Material supplied:

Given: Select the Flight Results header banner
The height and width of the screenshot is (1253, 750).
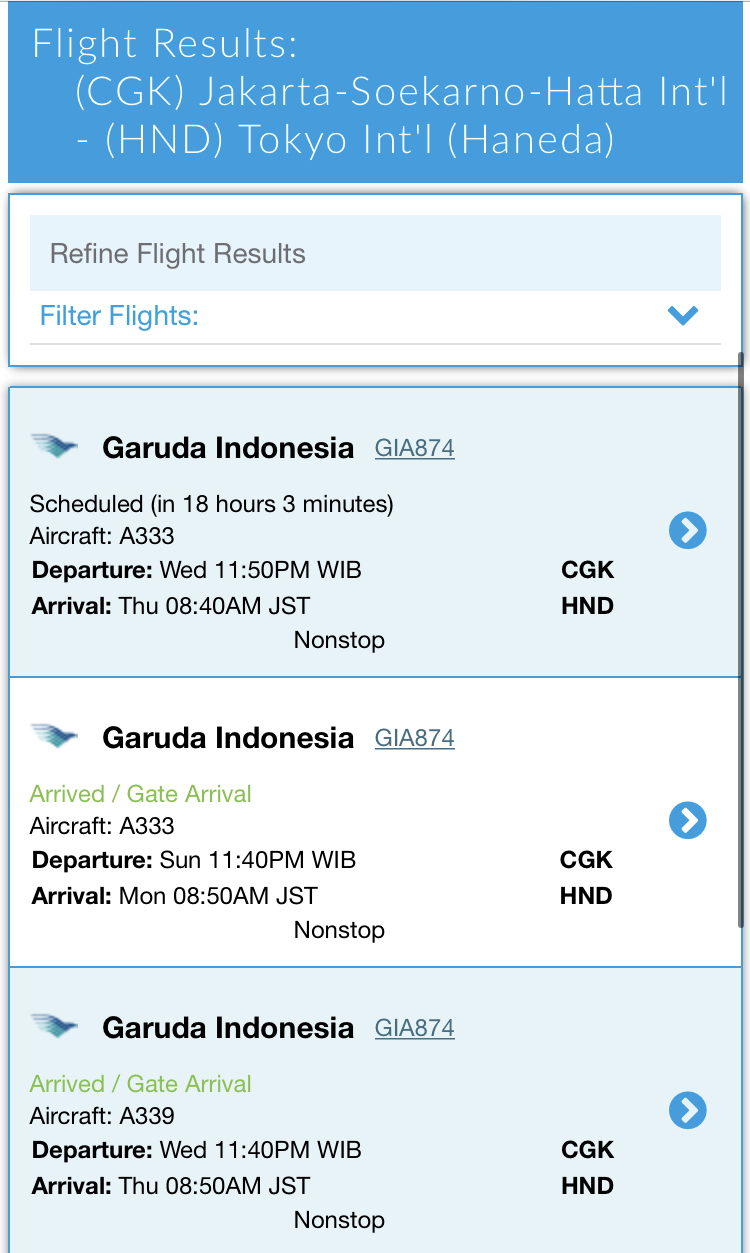Looking at the screenshot, I should (x=375, y=92).
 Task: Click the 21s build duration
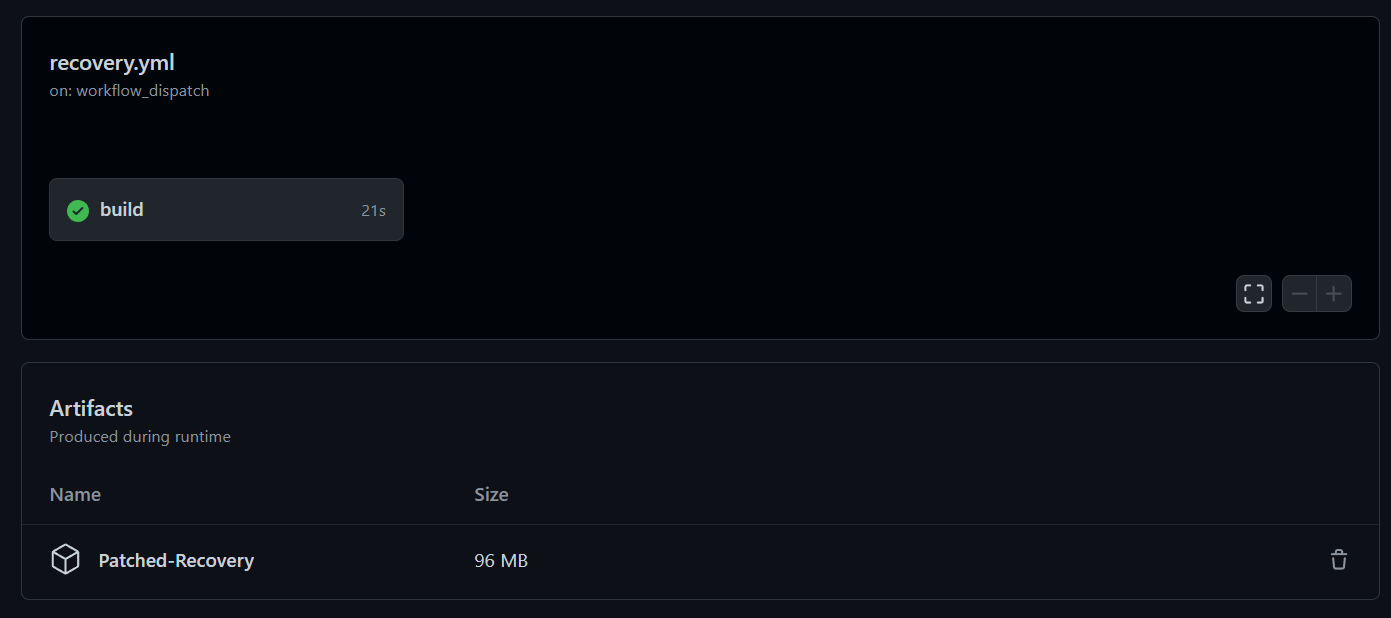[x=373, y=210]
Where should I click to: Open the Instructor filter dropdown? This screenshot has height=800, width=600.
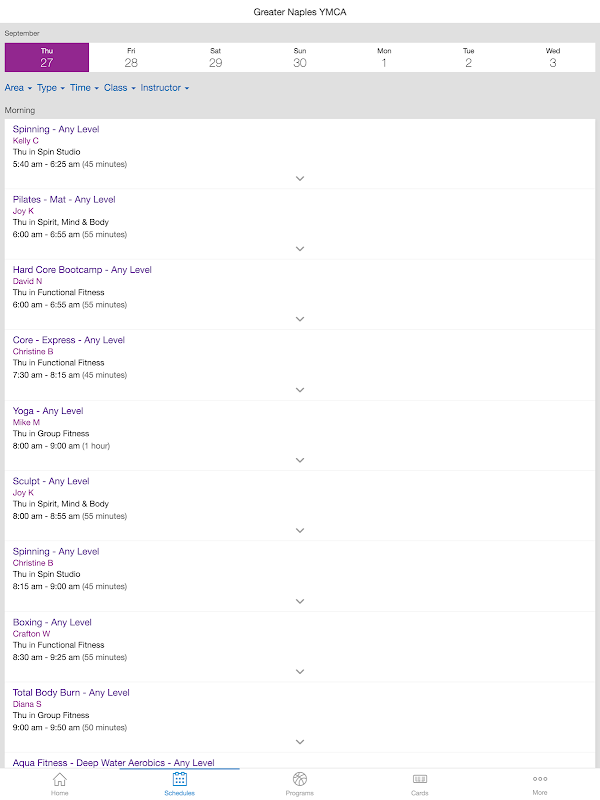click(164, 88)
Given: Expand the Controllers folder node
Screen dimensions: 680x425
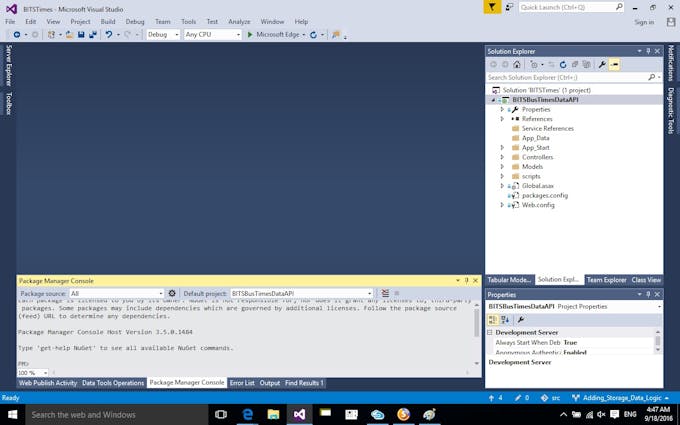Looking at the screenshot, I should pos(502,157).
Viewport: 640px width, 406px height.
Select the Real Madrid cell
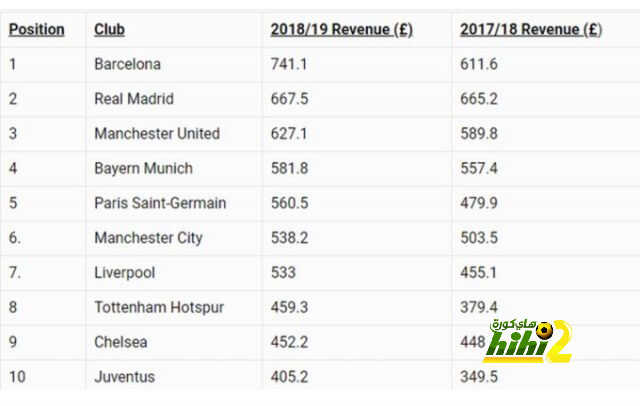(134, 99)
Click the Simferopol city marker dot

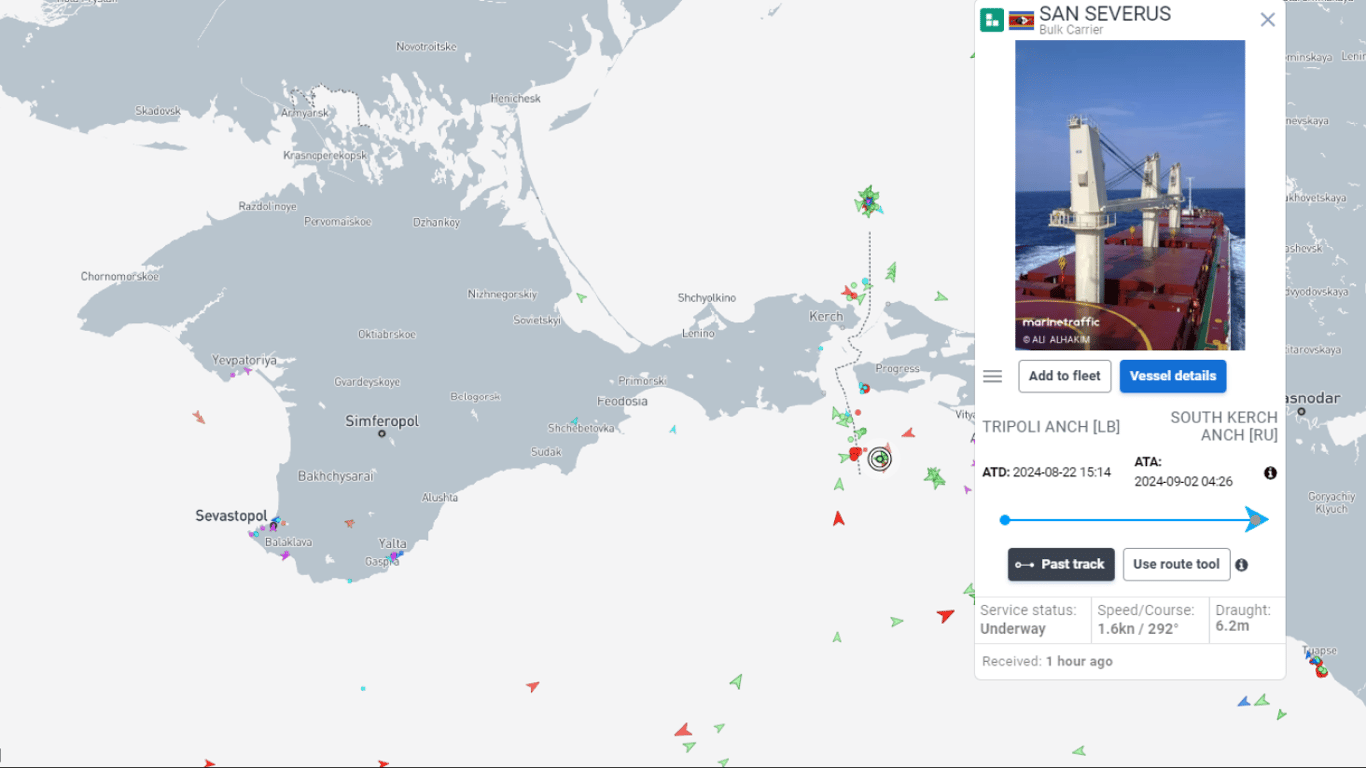point(382,434)
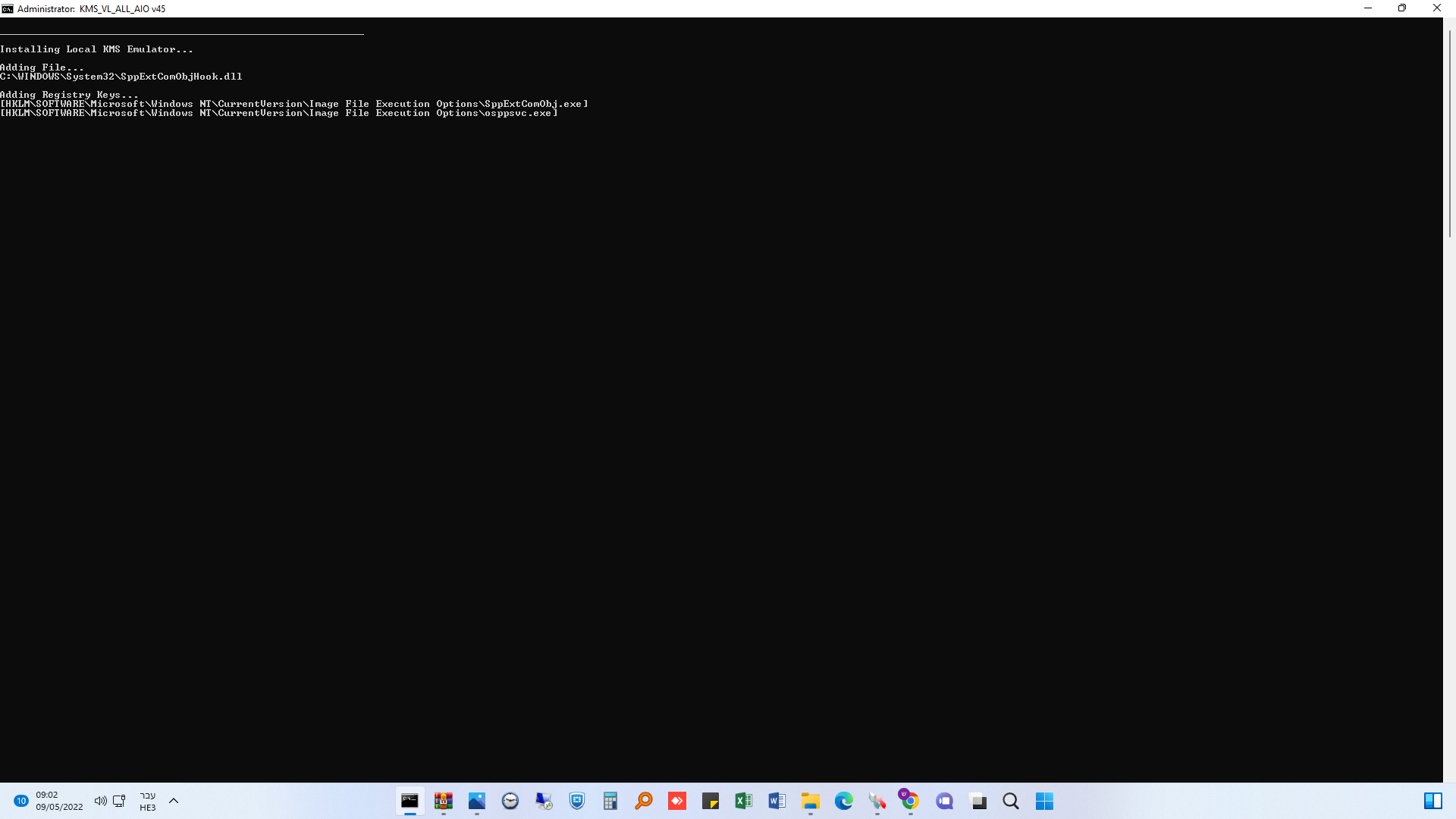Open the AnyDesk red icon

[677, 801]
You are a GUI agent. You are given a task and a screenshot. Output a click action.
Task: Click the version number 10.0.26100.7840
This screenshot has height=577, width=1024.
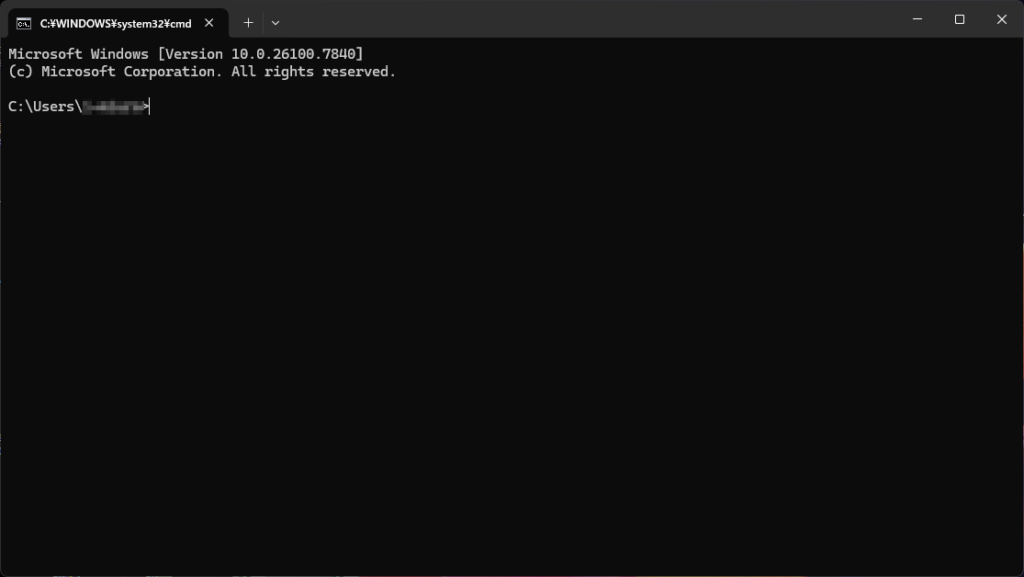(x=293, y=54)
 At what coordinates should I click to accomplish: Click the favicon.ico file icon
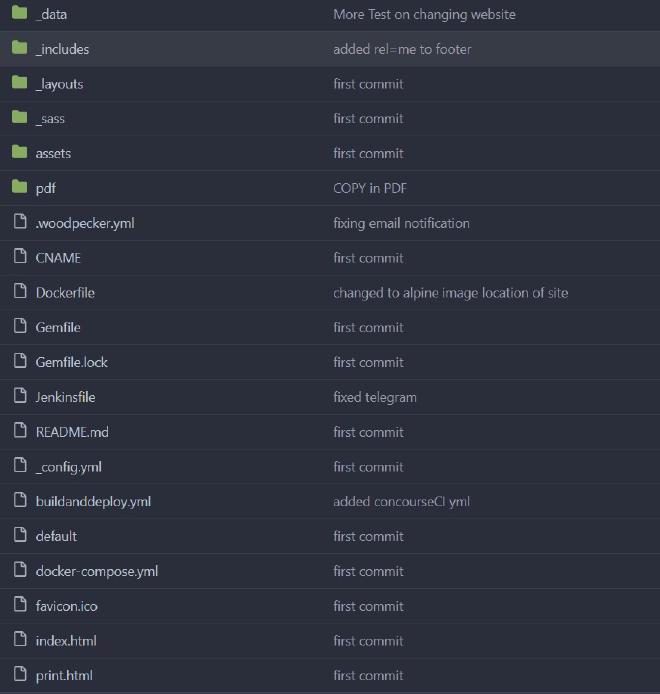pos(19,606)
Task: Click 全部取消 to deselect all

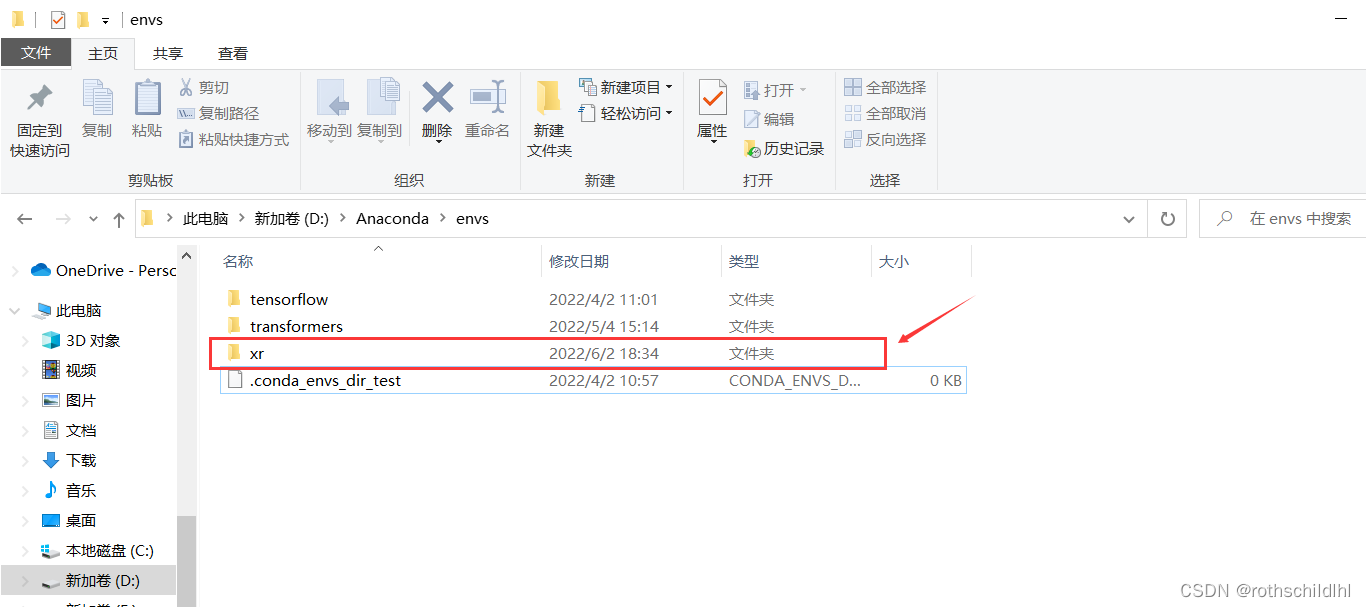Action: click(884, 113)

Your objective:
Arrange the rows from the start through the line that contains "[x=373, y=210]" as a numbered list, both ends included and blank lines omitted. Leave the pictures out of your answer.

Response for this exercise:
1. Given: Select the Flight Results header banner
2. The height and width of the screenshot is (1253, 750).
3. Looking at the screenshot, I should (x=375, y=92).
4.  Task: Click the 21s build duration
5. [x=373, y=210]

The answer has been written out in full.